Rhetorical analyses, article analyses, and literature reviews are three distinct though frequently confused forms of responses often assigned to students regardless of their respective discipline. While each form provides a unique perspective into its subject or subjects, they are all useful kinds of criticism whose prevalence is a function of their impressive utility and versatility.

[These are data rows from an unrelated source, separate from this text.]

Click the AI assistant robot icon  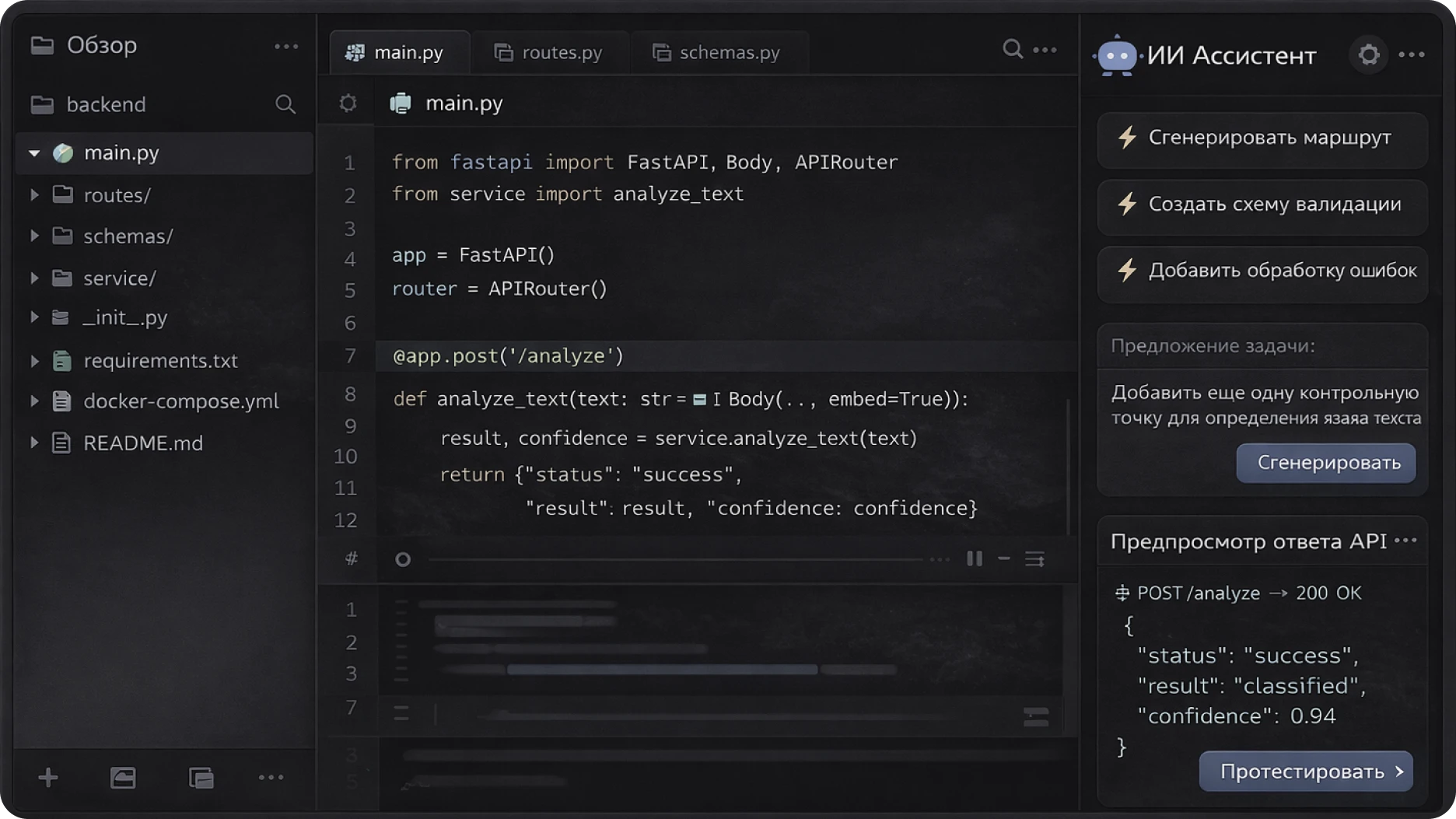coord(1116,55)
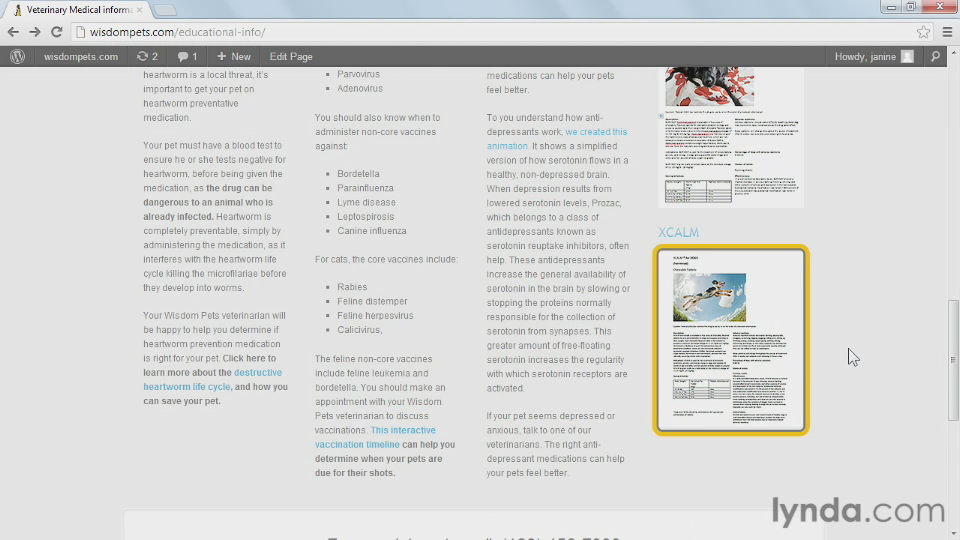This screenshot has width=960, height=540.
Task: Click Edit Page in admin bar
Action: pos(291,57)
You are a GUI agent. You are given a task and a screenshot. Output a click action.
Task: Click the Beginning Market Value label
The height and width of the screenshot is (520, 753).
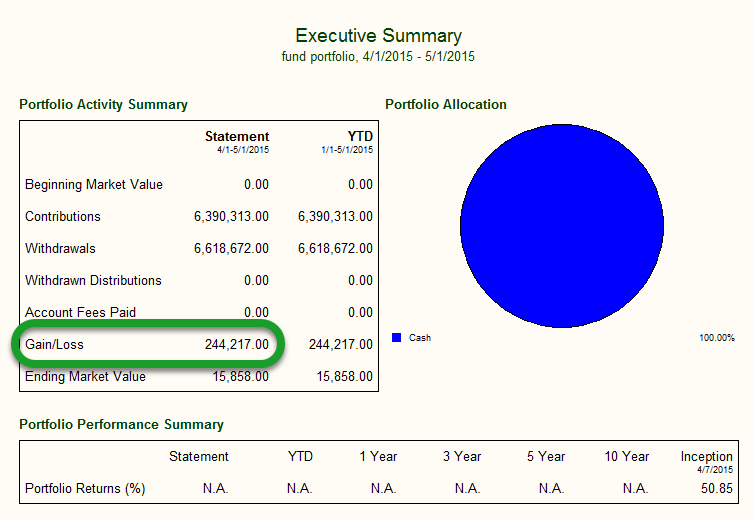tap(94, 184)
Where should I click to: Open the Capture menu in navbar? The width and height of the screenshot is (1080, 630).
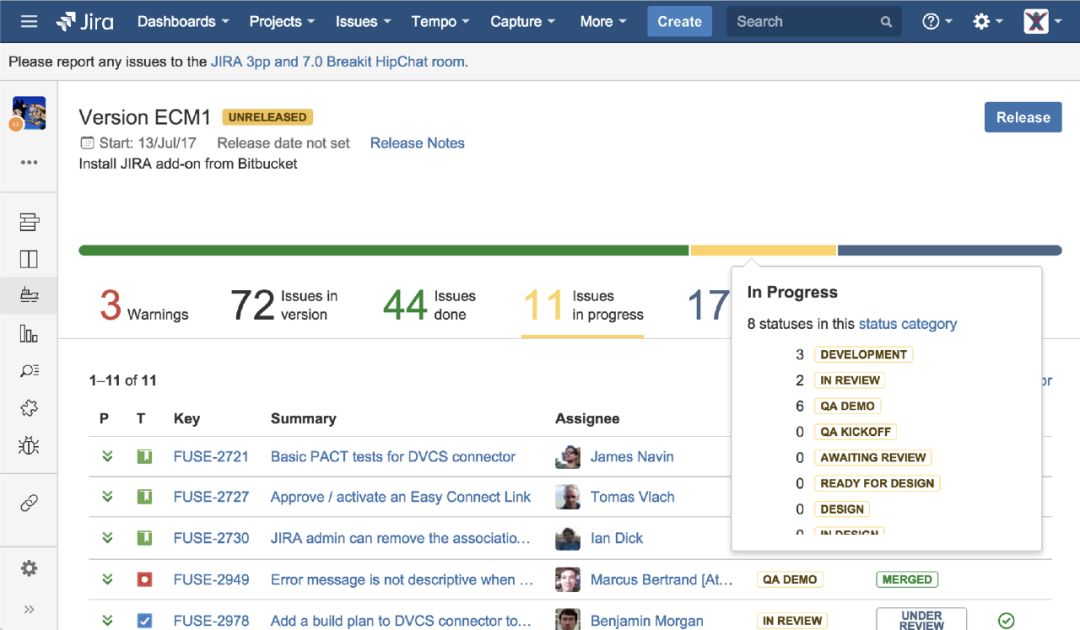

Rhetorical analysis, a composition class staple that is also common in the fields of history, sociology, literature, and business, is the narrowest of these forms. In rhetorical analysis, the critic demonstrates how a document or speech makes use of rhetorical strategies to persuade its audience of its author’s perspective. The three main categories of rhetorical devices–logos, pathos, and ethos–should be given particular attention when writing a rhetorical analysis. Each of these devices solicits the audience’s trust in a different way: logos, by appealing to its sense of logic, pathos, by invoking its emotions, and ethos, by demonstrating the author’s credibility as an expert on her topic. Because the word “rhetoric” describes the use of language to inspire emotion, rhetorical analyses have traditionally been limited to works of language–either literary or spoken–though some have tried to extend rhetorical analysis to subjects that are primarily visual, such as magazine advertisements and paintings. But whatever the subject, rhetorical analysis can provide the useful function of helping a student better understand the methods of persuasion that underlie so many pervasive speechwriting tropes and marketing campaigns. Not only can this analysis teach those students how to make use of similarly affective strategies in their own work, it also weakens the power those strategies may have over them, the way an explanation of a joke destroys its humor or a magician’s lesson destroys his magic.
Article analysis evaluates the theme, thesis, and structure of an argument in an article of any academic discipline. In addition to summarizing the argument of a given article, a good article analysis also examines where the argument draws from–its critical or academic predecessors, its data if applicable, and its key terms–and how the argument builds to each of its main points. Because academic articles can prove difficult to understand, writing this kind of analysis can help students pinpoint exactly what an article claims and how it grounds those claims. Reading an article analysis can serve a similar function for its subject article that a book review does for a book: helping the reader understand the tradition, scope, importance, and quality of the work so that she can decide whether or not she would like to read it herself.
Literature reviews, employed by undergraduates, graduate students, and professors within every field, survey previous scholarship on a given topic. In this form, a writer summarizes–and occasionally analyzes–research and articles, providing their hypotheses, research procedures, and findings, sometimes supplemented with brief assessments of the importance of the research in the development of scholarship on the topic the the literature review seeks to cover. The topics of a literature review can vary from incredibly narrow, such as, for instance, “Metaphor in Moby Dick,” to relatively broad, say, “Business development in the developed world.” In either case, literature reviews may incorporate aspects of article analysis into each summary of a piece of scholarship, a fact that can fuel confusion between the two forms. In addition to the presence of article analysis in literature reviews, another explanation for some of the confusion between these forms is their ubiquity in academic scholarship; like article analysis, literature reviews help scholars of every level and every field better understand the arguments of others within their discipline in part so that they can better position their own work.